In 2003, long before the feeble European response to the Mediterranean refugee crisis, Anti-Slavery International published The Migration-Trafficking Nexus. This report identified the particular vulnerabilities to enslavement that migrants face because of systematic failures of destination countries to protect their human rights.
Since then, the Council of Europe anti-trafficking convention and the European Union anti-trafficking directive have gone some way towards establishing a common legal framework in response to the enslavement of human beings across Europe. But, as with all laws, these measures can have little impact if states refuse to implement them.
In recent years an ever more poisonous xenophobic rhetoric has spread across Europe. This establishes an environment highly conducive to the exploitation of migrants and allows greater freedom to those who wish to turn a blind eye. The prejudice against migrants means there is insufficient public anger to turn the issue of their disgraceful treatment into a political one that must be resolved.

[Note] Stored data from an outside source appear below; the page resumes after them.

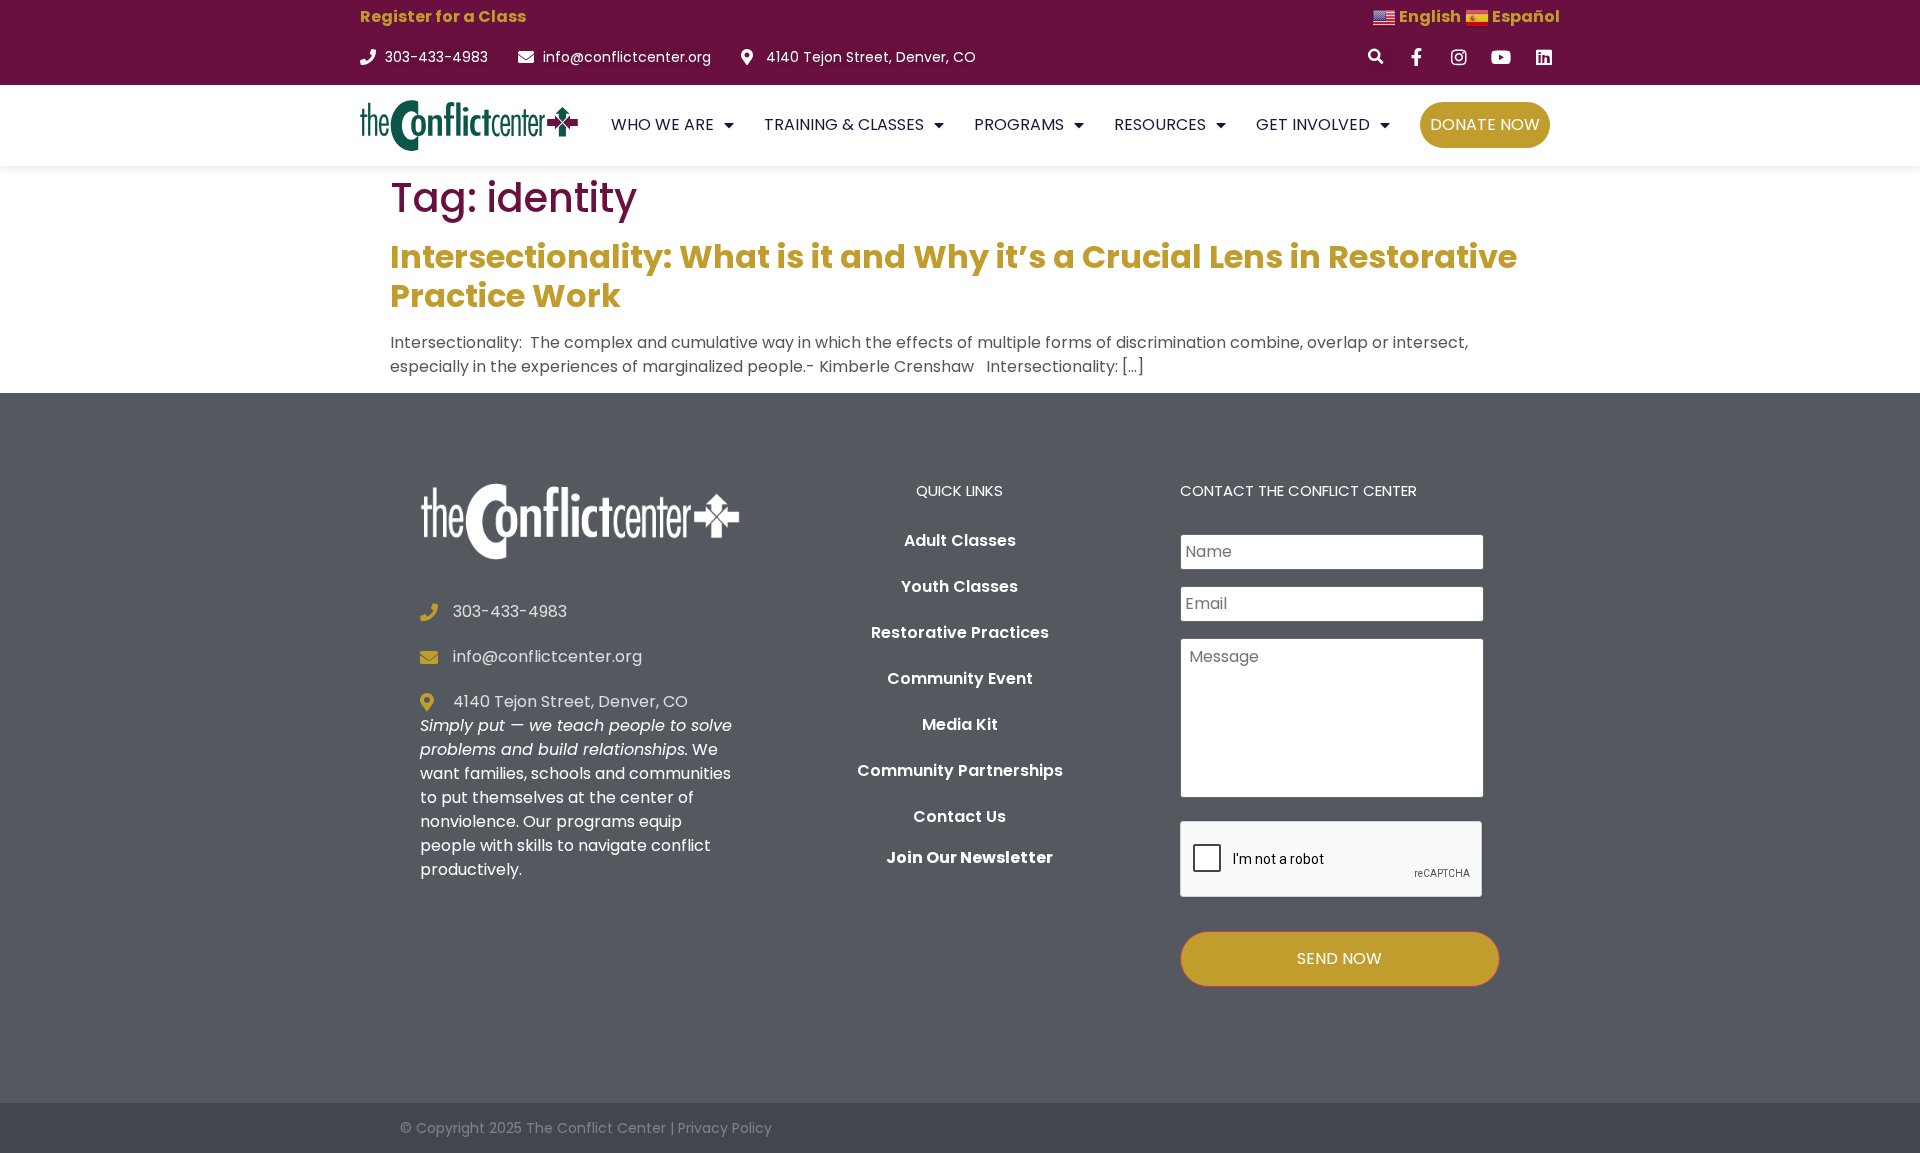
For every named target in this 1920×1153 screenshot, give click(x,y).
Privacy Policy (725, 1128)
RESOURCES (1160, 124)
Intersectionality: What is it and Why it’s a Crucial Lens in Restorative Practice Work (953, 275)
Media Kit (960, 724)
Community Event (960, 678)
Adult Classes (960, 540)
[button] (1376, 57)
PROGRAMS (1019, 124)
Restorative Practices (960, 632)
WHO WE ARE (662, 124)
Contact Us (959, 816)
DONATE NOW (1485, 124)
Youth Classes (959, 586)
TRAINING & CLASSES (844, 124)
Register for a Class (443, 16)
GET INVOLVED (1313, 124)
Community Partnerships (960, 770)
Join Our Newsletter (969, 857)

The failures of Sicilian authorities to protect the human rights of vulnerable workers, which the Observer has uncovered, are not unique to Italy. Recently, for example, the state-sponsored trafficking of North Korean citizens to Poland and Malta has been exposed.
In the UK, Anti-Slavery International has dealt with cases across the country where our clients have been let down by police who have failed to recognise the facts of their enslavement. These sorts of routine policing failures have been courageously highlighted by the UK’s anti-slavery commissioner, Kevin Hyland, but, it seems, with results unsatisfactorily similar to those in Italy, despite the efforts of Italian human rights activists on behalf of migrants in Sicily.
More must be done. The EU needs a pan-European law on supply-chain transparency, similar to the UK’s, but with more teeth. Such a law should compel businesses to expose where the risks of slavery in their supply chains are highest, and should empower public officials to exclude from the single market goods tainted with forced and child labour.
Before the vote for Brexit, one would have said this was a matter that the British government should be leading on in the EU council of ministers, to give full expression to the country’s anti-slavery traditions and ambitions.
The carnage in the Mediterranean and the tolerance of slavery within Europe starkly demonstrate that the region is betraying its own ideals of upholding democracy, human rights and the rule of law.
Europe desperately needs leaders of conscience and courage to remember these ideals and translate them into law and policy that repudiates the xenophobic prejudices that allow human rights abuses to flourish.